Saved data entries
+ + + + + + +
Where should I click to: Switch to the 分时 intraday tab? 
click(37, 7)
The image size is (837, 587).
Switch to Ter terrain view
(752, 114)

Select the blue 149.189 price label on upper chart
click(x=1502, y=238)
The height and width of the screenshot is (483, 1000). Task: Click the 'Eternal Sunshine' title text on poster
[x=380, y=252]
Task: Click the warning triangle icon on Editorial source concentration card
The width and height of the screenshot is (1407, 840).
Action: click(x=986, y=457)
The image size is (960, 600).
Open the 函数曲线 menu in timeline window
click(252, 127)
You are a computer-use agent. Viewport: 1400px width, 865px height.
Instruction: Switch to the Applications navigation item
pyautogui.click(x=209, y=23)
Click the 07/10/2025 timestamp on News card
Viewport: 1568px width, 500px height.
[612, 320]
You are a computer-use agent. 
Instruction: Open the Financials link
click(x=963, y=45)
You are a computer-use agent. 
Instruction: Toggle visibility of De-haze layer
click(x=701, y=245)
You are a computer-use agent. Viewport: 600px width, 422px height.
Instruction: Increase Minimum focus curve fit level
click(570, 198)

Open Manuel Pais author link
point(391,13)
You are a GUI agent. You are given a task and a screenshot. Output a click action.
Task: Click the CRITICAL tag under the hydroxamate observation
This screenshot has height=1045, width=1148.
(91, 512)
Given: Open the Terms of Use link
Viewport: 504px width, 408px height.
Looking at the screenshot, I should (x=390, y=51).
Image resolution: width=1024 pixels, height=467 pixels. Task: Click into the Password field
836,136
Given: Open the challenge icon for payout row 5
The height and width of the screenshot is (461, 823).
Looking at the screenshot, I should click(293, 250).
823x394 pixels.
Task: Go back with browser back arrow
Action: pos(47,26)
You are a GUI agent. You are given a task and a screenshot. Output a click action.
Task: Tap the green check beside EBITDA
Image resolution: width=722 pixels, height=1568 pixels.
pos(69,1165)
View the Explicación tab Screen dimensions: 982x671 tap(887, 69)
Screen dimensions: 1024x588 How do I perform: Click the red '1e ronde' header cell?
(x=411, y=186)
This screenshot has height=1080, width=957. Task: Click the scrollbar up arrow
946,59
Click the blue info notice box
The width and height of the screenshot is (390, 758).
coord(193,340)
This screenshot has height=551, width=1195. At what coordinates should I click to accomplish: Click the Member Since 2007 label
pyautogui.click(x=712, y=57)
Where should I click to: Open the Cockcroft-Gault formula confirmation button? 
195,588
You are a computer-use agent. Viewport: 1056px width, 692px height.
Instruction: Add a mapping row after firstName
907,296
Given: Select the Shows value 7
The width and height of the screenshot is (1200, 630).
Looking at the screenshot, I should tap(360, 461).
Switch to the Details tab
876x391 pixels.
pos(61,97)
+ + + + + + +
**WHAT IS BEING ASKED**
Determine how many lines in the data include "card", and let the answer be that number alone.

**RESULT FOR THIS TASK**
2